The records:
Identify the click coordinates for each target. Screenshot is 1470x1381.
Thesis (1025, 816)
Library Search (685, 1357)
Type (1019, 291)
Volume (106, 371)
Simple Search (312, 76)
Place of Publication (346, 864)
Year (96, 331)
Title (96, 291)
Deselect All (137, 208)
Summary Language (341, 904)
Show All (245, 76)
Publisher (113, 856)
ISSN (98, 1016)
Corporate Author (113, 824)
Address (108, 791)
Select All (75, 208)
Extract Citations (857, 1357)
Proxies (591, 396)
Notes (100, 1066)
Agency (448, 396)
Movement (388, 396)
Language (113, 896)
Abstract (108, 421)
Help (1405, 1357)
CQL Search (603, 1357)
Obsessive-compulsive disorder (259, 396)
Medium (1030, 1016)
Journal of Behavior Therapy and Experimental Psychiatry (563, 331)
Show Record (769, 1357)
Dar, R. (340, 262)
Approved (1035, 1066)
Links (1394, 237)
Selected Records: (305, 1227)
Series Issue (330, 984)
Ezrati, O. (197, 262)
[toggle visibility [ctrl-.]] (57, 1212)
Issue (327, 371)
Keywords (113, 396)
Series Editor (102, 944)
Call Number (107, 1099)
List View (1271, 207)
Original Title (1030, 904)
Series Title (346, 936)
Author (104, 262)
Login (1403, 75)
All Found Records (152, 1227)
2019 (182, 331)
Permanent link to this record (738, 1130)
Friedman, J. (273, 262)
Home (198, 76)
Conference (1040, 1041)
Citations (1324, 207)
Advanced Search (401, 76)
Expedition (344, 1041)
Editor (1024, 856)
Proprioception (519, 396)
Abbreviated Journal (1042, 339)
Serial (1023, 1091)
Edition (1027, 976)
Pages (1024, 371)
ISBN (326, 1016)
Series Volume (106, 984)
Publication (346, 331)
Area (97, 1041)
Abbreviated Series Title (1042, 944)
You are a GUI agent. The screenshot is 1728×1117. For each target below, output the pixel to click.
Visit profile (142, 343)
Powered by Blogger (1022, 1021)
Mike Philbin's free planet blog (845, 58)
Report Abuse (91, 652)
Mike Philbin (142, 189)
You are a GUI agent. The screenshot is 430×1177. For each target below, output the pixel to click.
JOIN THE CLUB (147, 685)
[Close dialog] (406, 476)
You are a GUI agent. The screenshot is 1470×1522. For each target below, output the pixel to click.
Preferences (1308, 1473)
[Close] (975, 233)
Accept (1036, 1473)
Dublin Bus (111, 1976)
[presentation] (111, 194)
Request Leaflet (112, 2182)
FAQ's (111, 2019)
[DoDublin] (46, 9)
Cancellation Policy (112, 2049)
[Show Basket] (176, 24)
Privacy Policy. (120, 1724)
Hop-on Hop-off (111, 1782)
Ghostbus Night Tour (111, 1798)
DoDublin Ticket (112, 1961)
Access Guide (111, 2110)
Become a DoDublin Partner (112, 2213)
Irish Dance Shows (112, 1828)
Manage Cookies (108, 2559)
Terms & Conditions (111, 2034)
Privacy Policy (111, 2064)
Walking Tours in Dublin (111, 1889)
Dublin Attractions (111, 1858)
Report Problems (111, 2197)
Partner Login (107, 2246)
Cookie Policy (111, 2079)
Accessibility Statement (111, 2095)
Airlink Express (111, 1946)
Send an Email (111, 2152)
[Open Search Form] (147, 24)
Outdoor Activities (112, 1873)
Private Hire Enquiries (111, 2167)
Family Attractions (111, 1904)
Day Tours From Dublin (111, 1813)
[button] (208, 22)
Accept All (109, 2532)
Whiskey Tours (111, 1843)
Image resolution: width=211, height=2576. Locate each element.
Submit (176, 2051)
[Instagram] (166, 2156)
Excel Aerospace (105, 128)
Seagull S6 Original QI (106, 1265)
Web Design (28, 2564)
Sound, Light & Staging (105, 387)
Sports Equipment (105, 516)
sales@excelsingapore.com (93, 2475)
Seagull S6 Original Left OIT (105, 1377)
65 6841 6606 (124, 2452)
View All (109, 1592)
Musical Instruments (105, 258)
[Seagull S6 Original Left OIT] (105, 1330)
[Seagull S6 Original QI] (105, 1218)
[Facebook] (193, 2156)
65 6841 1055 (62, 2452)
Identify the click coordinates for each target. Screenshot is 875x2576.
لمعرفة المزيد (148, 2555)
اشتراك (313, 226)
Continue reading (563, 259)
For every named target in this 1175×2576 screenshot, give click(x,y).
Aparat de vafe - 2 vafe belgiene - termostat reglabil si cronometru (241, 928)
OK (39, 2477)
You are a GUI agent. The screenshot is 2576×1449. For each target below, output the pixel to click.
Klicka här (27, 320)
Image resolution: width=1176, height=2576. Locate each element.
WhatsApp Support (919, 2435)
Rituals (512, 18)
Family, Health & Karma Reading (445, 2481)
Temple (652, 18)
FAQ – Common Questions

Required work:
Go over the data and return every line that includes the word "Mike".

Response:
Mike Philbin's free planet blog (845, 58)
Mike Philbin (142, 189)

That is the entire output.